All the kids in our family learned data-entry key punching in my sister’s bedroom, literally at my mom’s knee.  We grew up on a computer farm, as my parents called it, because it was back in the ’60s and it was one of those rare moments when, as key punch machines evolved into computers and our business grew, we were able to associate with these brilliant people from M.I.T. and Harvard. It was a wonderful education.

Bryant: You mentioned that you ran your parents’ business after it was sold. How old were you, and how many employees did you have?

Blodgett: I was 27, and we had close to 1,000.

Bryant: How did you handle that big leap into management?

Blodgett: You know, I just used a lot of the stuff we really kind of formulated back in my sister’s bedroom.  We eventually had a key punch machine in each of our bedrooms, so the trick question was, well, how do you pay the kids?  Because if you pay hourly, you’re going to have to have a lot of verification and that kind of thing.  So they came up with an incentive system that was essentially self-policing.  I believe that a really important management principle is that if you get the incentives aligned, people will motivate themselves far better than you’ll ever motivate them.
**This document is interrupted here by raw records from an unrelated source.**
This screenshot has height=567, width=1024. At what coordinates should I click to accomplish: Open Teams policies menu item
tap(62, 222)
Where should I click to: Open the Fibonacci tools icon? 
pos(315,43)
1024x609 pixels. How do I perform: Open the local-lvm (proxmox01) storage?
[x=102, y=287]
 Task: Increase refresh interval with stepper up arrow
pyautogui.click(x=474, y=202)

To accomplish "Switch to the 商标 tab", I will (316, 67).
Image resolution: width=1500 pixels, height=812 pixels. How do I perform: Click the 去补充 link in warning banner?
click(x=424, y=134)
But, again, you have to get the incentives right.

Bryant: Just the financial incentives?

Blodgett: It’s not only financial.  It’s being able to feel like they have a level of control over their destiny, that they are valued in what they do, that they’re being successful, that they’re contributing.  Those things are actually probably more important than the money.  But you’ve got to get the money right, too.
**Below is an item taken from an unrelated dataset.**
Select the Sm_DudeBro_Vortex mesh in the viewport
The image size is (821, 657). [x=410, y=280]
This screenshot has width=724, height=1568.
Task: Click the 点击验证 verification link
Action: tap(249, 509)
Bryant: So how did it work in your house with the key punch machines?

Blodgett: I was terrible. I’ve never been a good typist. But all my brothers and one of my sisters were exceptional.  So my brothers resented me for getting paid the same as they did even though they did three times as much. Pretty soon my mom and dad both said: “Well, we have to make this more fair. We have to tie it more to what you do.” And because it’s a computer, it can provide all the evidence of the work — productivity and quality — that’s accomplished.
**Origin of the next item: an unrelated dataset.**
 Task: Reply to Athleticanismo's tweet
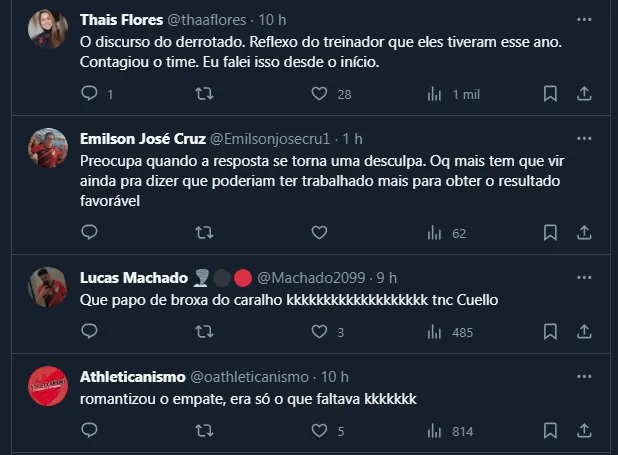point(89,431)
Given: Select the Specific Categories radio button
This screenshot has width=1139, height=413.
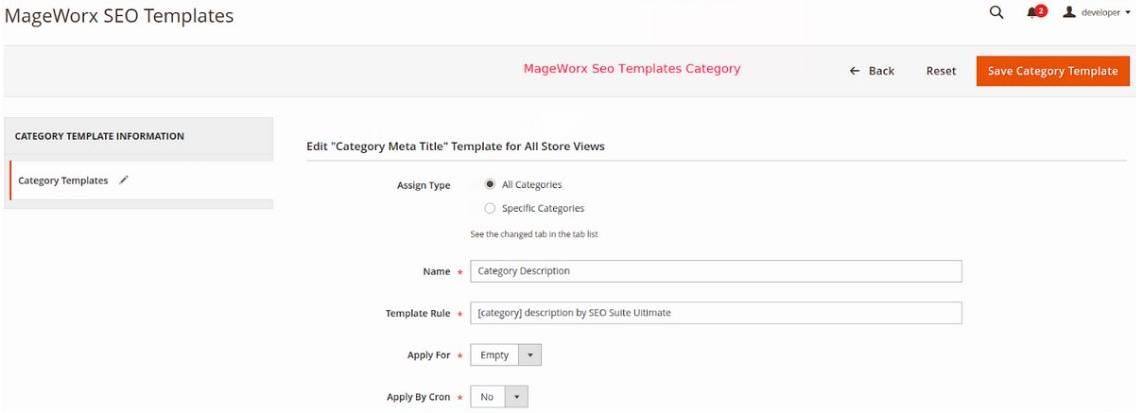Looking at the screenshot, I should pos(490,208).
What happened with that incentive program was that I learned very quickly that that was not for me. I was never going to make any money doing that job. And so this notion of self-nominating is crucial in management. If you can get a person to self-select, that’s a lot better than a supervisor having to come and say “You know, Lynn, you’re just not good.”

So, very early on, I got out of the key punch business because I was no good, and I became the delivery guy. I started to learn how to deal with people. And that’s why management and sales and raising money and all that stuff became something I migrated to. I’m thankful for that, because if I had just been paid the same, I might have stuck in there and been kind of the C performer for a long time.  Instead, I got out of it.  My brothers were A performers.  And they went more of a technical route in their lives, and I ended up taking more of a managerial and finance route.

Bryant: What are some other principles that were set early on that have continued to this day?

Blodgett: Getting everybody’s interests aligned on the same side of the table, including the client’s, is key. Because that’s not normally how it is. You have the client with their objectives.  You have the employee with their objectives.  And then you’re over here trying to make nice with everybody.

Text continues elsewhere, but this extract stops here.